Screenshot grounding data
....

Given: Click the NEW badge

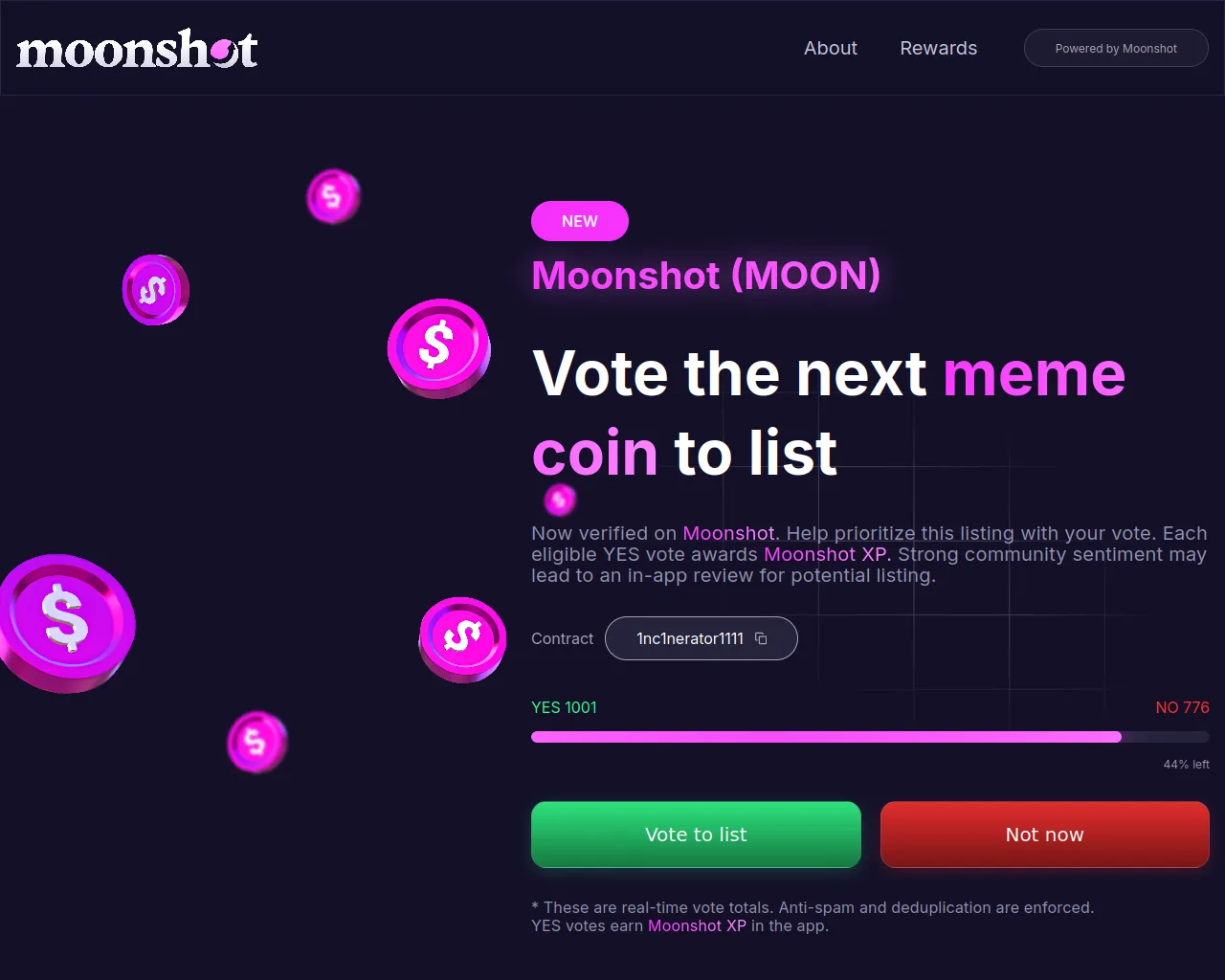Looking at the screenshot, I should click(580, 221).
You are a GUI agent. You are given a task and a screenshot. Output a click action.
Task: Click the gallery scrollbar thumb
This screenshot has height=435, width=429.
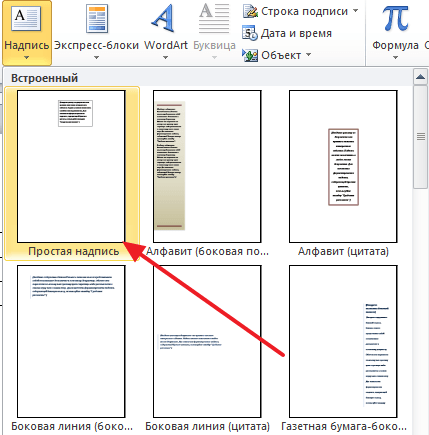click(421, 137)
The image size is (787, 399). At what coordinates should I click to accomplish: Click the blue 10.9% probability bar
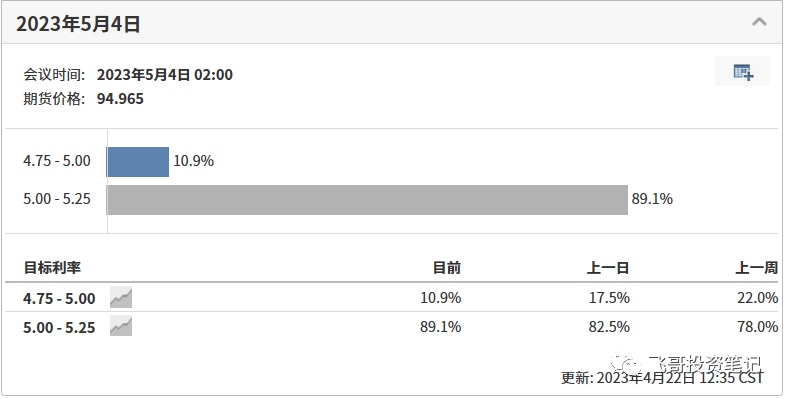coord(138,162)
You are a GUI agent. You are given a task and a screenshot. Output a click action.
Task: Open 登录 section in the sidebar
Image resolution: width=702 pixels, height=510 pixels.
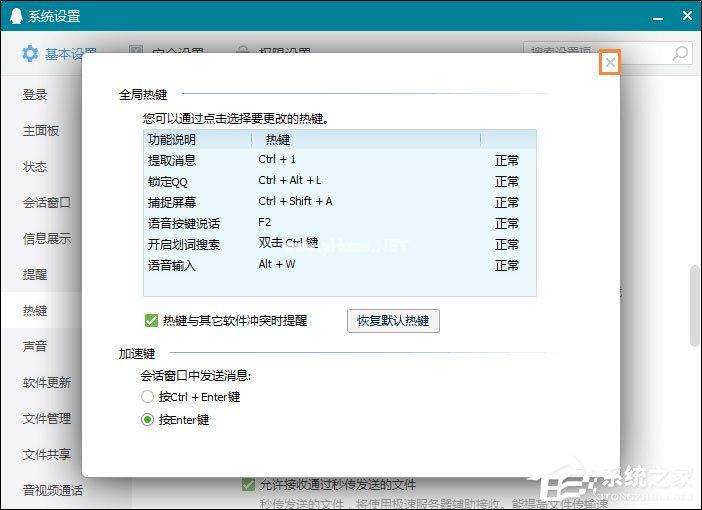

....

* [ABOUT THIS EXERCISE]
Return the entries verbatim, pictures excluded.

* [RESPONSE]
Given: Click the NEW badge

Looking at the screenshot, I should click(580, 221).
You are a GUI agent. You are given a task and a screenshot. Output a click action.
Task: Click the gallery scrollbar thumb
This screenshot has height=435, width=429.
click(421, 137)
The image size is (787, 399). At what coordinates should I click to accomplish: Click the blue 10.9% probability bar
coord(138,162)
You are a GUI agent. You are given a task and a screenshot. Output a click action.
Task: Open 登录 section in the sidebar
Image resolution: width=702 pixels, height=510 pixels.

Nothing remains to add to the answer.